__Brief__: Give the data again in full, with every character unchanged.

/---

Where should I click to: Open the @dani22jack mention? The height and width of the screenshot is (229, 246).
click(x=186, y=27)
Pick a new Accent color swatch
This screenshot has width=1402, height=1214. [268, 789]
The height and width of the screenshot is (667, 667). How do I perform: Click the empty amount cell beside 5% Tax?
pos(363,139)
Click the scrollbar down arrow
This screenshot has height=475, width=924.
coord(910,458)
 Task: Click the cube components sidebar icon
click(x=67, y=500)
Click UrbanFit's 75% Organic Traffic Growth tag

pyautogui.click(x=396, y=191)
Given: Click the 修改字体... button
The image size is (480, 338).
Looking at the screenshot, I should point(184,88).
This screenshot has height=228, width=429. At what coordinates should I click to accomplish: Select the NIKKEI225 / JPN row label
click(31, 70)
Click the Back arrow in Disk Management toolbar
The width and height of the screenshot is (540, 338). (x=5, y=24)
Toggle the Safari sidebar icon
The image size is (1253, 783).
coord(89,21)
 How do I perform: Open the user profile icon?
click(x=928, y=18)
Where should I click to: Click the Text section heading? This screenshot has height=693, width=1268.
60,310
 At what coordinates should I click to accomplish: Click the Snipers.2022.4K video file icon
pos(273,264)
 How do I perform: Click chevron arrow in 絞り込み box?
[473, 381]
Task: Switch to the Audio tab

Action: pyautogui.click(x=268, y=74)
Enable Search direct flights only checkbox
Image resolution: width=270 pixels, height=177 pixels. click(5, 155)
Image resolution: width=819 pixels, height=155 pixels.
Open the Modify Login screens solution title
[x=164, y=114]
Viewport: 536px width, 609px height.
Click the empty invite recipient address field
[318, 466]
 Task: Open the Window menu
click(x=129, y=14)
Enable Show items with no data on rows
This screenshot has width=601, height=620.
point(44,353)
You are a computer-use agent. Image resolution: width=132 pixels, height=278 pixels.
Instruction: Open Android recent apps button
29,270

\---

__Exercise output__:
Where should I click to: Open the @dani22jack mention? The height and width of the screenshot is (229, 246).
click(x=186, y=27)
Pick a new Accent color swatch
This screenshot has width=1402, height=1214. [268, 789]
The height and width of the screenshot is (667, 667). How do I perform: Click the empty amount cell beside 5% Tax?
pos(363,139)
Click the scrollbar down arrow
This screenshot has height=475, width=924.
coord(910,458)
 Task: Click the cube components sidebar icon
click(x=67, y=500)
Click UrbanFit's 75% Organic Traffic Growth tag

pyautogui.click(x=396, y=191)
Given: Click the 修改字体... button
The image size is (480, 338).
Looking at the screenshot, I should point(184,88).
This screenshot has height=228, width=429. At what coordinates should I click to accomplish: Select the NIKKEI225 / JPN row label
click(31, 70)
Click the Back arrow in Disk Management toolbar
The width and height of the screenshot is (540, 338). (x=5, y=24)
Toggle the Safari sidebar icon
The image size is (1253, 783).
coord(89,21)
 How do I perform: Open the user profile icon?
click(x=928, y=18)
Where should I click to: Click the Text section heading? This screenshot has height=693, width=1268.
60,310
 At what coordinates should I click to accomplish: Click the Snipers.2022.4K video file icon
pos(273,264)
 How do I perform: Click chevron arrow in 絞り込み box?
[473, 381]
Task: Switch to the Audio tab

Action: pyautogui.click(x=268, y=74)
Enable Search direct flights only checkbox
Image resolution: width=270 pixels, height=177 pixels. click(5, 155)
Image resolution: width=819 pixels, height=155 pixels.
Open the Modify Login screens solution title
[x=164, y=114]
Viewport: 536px width, 609px height.
Click the empty invite recipient address field
[318, 466]
 Task: Open the Window menu
click(x=129, y=14)
Enable Show items with no data on rows
This screenshot has width=601, height=620.
point(44,353)
You are a computer-use agent. Image resolution: width=132 pixels, height=278 pixels.
Instruction: Open Android recent apps button
29,270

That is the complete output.